The search for effective antibodies (Ab) for curable cancer immunotherapy has been a quest of many research groups in order to find an effective target that exists on the cancer cell surface. So far there have been no conclusive answers to shed light on the search. This study therefore aimed to bridge the gap of cancer therapy. Screening against 49 kinds of cell lines belonging to 11 kinds of solids cancers was performed. Isolation and characterization for approximately 4200 monoclonal antibodies (mAb) was also performed thereafter. Of those mAb 488 clones that turned out to bind to 29 tumor-associated antigens (TAA) were subjected to immunohistochemical (IHC) analyses. Selection of target antigens (Ag) and a potential antibody for cancer therapy was conducted prior to clinical examinations. In order to find predictably effective targets for therapeutic Ab against solid cancers, expression of the Ag on the surface of cancer and normal cells was extensively examined by IHC analyses using fresh cancer specimens resected from patients. In this study, the tendencies of all staining patterns and distribution of the Ab are reported. While all of the TAA appeared to be involved in tumorigenesis, their expression was not restricted to some specific tumor types but rather randomly distributed among various cancers. Some kinds of Ab including anti-epidermal growth factor receptor (EGFR) and anti-human epidermal growth factor receptor 2 (HER2) indicated the frequency of expression in normal cells was generally low. We concluded that identification of 488 mAb and the accumulated results of IHC analyses in this study could be the key for further therapeutic Ab against cancers. The targets that showed cancer-specific expression are expected to be better for therapeutic Ab than the other Ab. Moreover, further investigation into the growth of cancer cell lines using full human IgG form of Ab shows available efficacy in specific cases.
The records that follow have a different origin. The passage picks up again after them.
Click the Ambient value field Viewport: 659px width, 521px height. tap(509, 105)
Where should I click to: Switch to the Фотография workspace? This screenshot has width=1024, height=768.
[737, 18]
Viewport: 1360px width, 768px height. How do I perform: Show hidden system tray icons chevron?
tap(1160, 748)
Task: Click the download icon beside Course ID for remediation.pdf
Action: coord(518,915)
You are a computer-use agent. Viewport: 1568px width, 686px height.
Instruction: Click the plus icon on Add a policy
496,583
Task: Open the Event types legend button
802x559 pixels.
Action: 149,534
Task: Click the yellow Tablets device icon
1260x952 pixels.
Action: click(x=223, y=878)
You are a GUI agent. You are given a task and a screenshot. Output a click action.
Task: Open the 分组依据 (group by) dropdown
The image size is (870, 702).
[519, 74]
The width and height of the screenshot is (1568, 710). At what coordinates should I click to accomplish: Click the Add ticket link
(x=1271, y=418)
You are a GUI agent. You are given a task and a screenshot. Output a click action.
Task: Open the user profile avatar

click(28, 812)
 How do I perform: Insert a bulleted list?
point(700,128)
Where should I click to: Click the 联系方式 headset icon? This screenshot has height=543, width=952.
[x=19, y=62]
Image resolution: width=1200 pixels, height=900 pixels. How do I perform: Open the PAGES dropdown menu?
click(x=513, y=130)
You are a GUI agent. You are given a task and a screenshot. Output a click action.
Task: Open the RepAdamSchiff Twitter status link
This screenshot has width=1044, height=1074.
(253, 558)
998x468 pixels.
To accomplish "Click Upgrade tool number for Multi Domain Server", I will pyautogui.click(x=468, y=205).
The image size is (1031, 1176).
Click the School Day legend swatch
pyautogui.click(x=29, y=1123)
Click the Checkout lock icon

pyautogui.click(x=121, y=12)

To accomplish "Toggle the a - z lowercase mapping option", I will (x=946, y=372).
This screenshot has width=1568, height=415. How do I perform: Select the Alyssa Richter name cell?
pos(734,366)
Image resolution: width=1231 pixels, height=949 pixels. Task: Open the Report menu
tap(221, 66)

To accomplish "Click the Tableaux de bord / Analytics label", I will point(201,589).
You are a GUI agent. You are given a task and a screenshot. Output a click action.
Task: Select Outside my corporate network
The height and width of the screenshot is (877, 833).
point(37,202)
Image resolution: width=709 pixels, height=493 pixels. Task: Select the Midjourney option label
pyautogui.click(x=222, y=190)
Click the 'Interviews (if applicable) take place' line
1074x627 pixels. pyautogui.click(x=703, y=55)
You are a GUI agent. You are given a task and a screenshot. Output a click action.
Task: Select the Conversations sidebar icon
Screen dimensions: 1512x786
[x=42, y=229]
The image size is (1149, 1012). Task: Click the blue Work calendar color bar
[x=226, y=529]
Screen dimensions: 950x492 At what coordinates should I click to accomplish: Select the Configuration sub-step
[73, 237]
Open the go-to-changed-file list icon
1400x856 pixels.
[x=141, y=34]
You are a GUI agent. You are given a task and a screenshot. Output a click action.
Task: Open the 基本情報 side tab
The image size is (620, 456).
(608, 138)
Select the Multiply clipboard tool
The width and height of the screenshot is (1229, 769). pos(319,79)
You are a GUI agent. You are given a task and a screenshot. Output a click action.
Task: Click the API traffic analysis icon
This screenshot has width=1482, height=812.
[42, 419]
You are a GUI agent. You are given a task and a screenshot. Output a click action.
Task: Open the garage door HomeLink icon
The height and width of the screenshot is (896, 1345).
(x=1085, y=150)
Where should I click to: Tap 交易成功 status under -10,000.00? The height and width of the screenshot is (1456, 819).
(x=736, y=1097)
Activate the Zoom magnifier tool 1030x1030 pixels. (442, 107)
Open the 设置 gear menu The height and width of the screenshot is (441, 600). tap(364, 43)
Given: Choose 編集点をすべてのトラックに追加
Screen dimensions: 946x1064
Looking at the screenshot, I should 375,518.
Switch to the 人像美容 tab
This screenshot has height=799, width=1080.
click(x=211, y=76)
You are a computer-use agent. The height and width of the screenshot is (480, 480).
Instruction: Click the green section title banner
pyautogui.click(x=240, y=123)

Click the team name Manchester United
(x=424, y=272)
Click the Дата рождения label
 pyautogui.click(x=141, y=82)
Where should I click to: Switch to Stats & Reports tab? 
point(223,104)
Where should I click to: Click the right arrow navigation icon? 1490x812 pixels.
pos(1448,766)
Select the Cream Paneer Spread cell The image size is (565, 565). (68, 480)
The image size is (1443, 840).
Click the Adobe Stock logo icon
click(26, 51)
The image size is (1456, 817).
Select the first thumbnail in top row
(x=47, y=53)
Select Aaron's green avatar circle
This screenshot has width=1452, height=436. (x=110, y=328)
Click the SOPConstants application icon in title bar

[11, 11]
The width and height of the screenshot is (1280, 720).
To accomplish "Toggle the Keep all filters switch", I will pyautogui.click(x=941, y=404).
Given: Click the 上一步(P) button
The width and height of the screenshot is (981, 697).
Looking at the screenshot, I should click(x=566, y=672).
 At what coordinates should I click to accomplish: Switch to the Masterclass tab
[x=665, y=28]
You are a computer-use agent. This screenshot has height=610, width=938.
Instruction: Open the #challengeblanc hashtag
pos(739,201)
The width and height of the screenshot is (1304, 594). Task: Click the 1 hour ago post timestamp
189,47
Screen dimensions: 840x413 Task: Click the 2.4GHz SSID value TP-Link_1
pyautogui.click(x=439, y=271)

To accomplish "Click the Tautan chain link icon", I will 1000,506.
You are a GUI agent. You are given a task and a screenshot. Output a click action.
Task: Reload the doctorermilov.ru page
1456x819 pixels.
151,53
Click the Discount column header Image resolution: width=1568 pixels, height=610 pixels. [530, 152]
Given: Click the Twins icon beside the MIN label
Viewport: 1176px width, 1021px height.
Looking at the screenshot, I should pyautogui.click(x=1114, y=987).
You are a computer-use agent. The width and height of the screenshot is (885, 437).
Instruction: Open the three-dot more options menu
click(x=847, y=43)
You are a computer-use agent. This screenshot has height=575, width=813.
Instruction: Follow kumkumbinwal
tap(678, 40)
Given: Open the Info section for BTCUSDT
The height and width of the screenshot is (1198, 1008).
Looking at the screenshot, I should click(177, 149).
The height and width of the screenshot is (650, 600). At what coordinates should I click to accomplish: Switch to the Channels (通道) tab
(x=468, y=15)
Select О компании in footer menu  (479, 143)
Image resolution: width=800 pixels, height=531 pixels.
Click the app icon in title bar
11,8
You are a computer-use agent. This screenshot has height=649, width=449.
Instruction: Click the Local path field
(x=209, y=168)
Comprehensive screening for antigens overexpressed on carcinomas via isolation of human mAbs that may be therapeutic.

Although several murine mAbs that have been humanized became useful therapeutic agents against a few malignancies, therapeutic Abs are not yet available for the majority of the human cancers because of our lack of knowledge of which antigens (Ags) can become useful targets. In the present study we established a procedure for comprehensive identification of such Ags through the extensive isolation of human mAbs that may become therapeutic. Using the phage-display Ab library we isolated a large number of human mAbs that bind to the surface of tumor cells. They were individually screened by immunostaining, and clones that preferentially and strongly stained the malignant cells were chosen. The Ags recognized by those clones were isolated by immunoprecipitation and identified by MS. We isolated 2,114 mAbs with unique sequences and identified 21 distinct Ags highly expressed on several carcinomas. Of those 2,114 mAbs 356 bound specifically to one of the 21 Ags. After preparing complete IgG(1) Abs the in vitro assay for Ab-dependent cell-mediated cytotoxicity (ADCC) and the in vivo assay in cancer-bearing athymic mice were performed to examine antitumor activity. The mAbs converted to IgG(1) revealed effective ADCC as well as antitumor activity in vivo. Because half of the 21 Ags showed distinct tumor-specific expression pattern and the mAbs isolated showed various characteristics with strong affinity to the Ag, it is likely that some of the Ags detected will become useful targets for the corresponding carcinoma therapy and that several mAbs will become therapeutic agents.